Iain Douglas-Hamilton naît en 1942 à la Ferne House (en), près de Shaftesbury dans le Dorset. Il est le petit-fils d'Alfred Douglas-Hamilton, 13e duc de Hamilton.
Iain Douglas-Hamilton est titulaire d'un baccalauréat universitaire en sciences et en biologie et aussi d'un doctorat en zoologie de l'Oriel College de l'université d'Oxford[2].
Captivé par les éléphants depuis son enfance, il part les étudier en Afrique en 1965[2],[3]. Dans le parc national du lac Manyara en Tanzanie, il recense les populations d'éléphants de savane d'Afrique et étudie leurs migrations et leur mode de vie[4].
En 1969, il rencontre sa femme, Oria[5] ; ils s'établissent en Tanzanie où ils ont deux filles, Saba (née en 1970) et Dudu (1971), puis déménagent au Kenya (en milieu rural puis à Nairobi)[6],[2].

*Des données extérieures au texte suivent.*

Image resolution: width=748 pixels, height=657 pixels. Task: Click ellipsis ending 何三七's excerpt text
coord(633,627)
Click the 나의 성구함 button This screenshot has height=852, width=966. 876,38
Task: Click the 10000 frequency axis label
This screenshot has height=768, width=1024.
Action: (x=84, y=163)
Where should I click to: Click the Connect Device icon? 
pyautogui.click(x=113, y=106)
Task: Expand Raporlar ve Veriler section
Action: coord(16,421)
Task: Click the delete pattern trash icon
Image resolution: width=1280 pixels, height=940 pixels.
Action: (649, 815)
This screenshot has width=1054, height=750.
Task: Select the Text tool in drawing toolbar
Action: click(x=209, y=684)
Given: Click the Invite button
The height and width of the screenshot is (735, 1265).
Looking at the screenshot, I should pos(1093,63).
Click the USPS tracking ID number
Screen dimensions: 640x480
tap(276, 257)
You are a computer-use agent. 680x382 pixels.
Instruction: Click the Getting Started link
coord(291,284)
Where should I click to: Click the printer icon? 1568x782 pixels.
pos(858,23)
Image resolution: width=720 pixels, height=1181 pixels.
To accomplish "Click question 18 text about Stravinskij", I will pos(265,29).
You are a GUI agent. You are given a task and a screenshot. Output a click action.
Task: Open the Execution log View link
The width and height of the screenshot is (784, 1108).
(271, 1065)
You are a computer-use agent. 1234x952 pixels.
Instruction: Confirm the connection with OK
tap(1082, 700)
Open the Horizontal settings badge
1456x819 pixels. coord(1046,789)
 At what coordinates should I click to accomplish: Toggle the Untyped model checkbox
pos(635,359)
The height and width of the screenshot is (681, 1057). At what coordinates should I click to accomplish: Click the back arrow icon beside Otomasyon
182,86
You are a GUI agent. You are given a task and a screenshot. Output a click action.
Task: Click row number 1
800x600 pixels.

En 1979, il est le premier à tenter un recensement des populations d'éléphant dans l'ensemble du continent africain ; il aboutit à une estimation — sujette à débats[7],[8] — de 1,3 million d'individus[9].
En 1986, Iain Douglas-Hamilton est le principal initiateur — avec différentes instances du Programme des Nations unies pour l'environnement (PNUE) et de l'Union internationale pour la conservation de la nature (UICN)[note 1] — de l'African Elephant Database, une base de données destinée à surveiller l'évolution des populations d'éléphants[10],[11].
Durant les années 1980, il alerte, en même temps que d'autres scientifiques, sur la baisse conséquente de la population d'éléphants, qui serait passée d'environ 1,3 million d'individus en 1979 à 735 000 en 1988[12], voire 625 000 en 1989[13].
En 1988, il ne s'affirme pas en faveur d'une interdiction totale du commerce de l'ivoire, à laquelle sont très réfractaires les dirigeants africains, mais milite pour un encadrement de celui-ci. Il se prononce finalement en faveur d'une telle interdiction, décidée par la Convention sur le commerce international des espèces de faune et de flore sauvages menacées d'extinction (CITES) en [14].
Iain Douglas-Hamilton fonde, en 1993, l'ONG de protection des éléphants Save the Elephants. Il poursuit son activité de recherche et de militantisme jusqu'aux années 2010.